The partnership was sealed when the UK’s GCHQ intelligence agency threatened The Guardian with legal action if they did not agree to destroy the leaked material provided by former NSA contractor Edward Snowden. GCHQ attempted to intimidate The Guardian weeks ago, an announcement earlier this week revealed, while the agreement with The New York Times was made public Friday.
“In a climate of intense pressure from the UK government, The Guardian decided to bring in a US partner to work on the GCHQ documents provided by Edward Snowden. We are working in partnership with The New York Times and others to continue reporting these stories,” The Guardian said in a statement.

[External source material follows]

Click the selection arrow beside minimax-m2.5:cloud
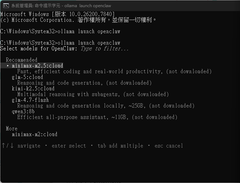The image size is (240, 183). click(8, 66)
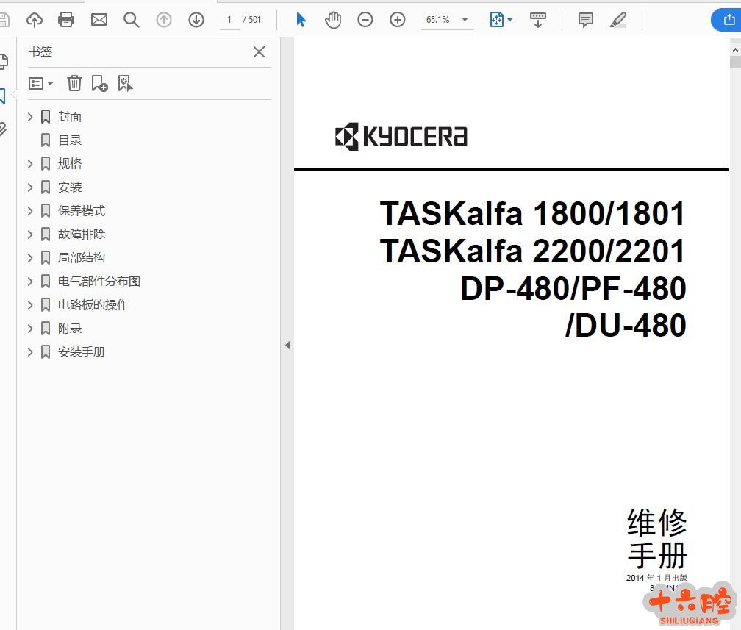Collapse the left panel divider arrow

[287, 345]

Snowden is aware of the arrangement, which is similar to the 2010 partnership between The Guardian, The New York Times and Der Spiegel to publish WikiLeaks’ disclosure of US military reports and diplomatic cables.
Along with The Washington Post, The Guardian’s Glenn Greenwald was the first journalist to publish Snowden’s leaks in June of this year. The internal documents have revealed a vast surveillance apparatus enacted over the past decade by the NSA in the US and GCHQ in the UK. The programs, according to a GCHQ document, secretly aimed to “Master the Internet.”
Guardian editor Alan Rusbridger said earlier this week that UK authorities have managed to create a “lawless bit of Britain” under the nation’s terror act, which he said suspended all checks and balances.
Greenwald wrote on Friday that the government’s crackdown on the news media, an action some pundits have said equates journalism with terrorism, may now include false leaks meant to mislead the public. Earlier this week authorities also detained Greenwald’s partner, David Miranda, as he attempted to transfer flights in a UK airport.
The Independent, another British publication, revealed on Friday the existence of a UK-backed internet-monitoring station in the Middle East, although that information was not included in the thousands of files Snowden passed along, the NSA whitsleblower claimed.
The problem, Greenwald wrote, is that UK lawmakers have claimed since June that the leaks pose a threat to national security while long being unable to prove that assertion. In an attempt to prove that claim, they may have intentionally leaked a damaging document.
“Right as there is a major scandal over the UK’s abusive and lawless exploitation of its Terrorism Act – with public opinion against the use of the Terrorism law to detain David Miranda – and right as the UK government is trying to tell a court that there are serious dangers to the public safety from these documents, there suddenly appears exactly the type of disclosure the UK government wants,” Greenwald wrote.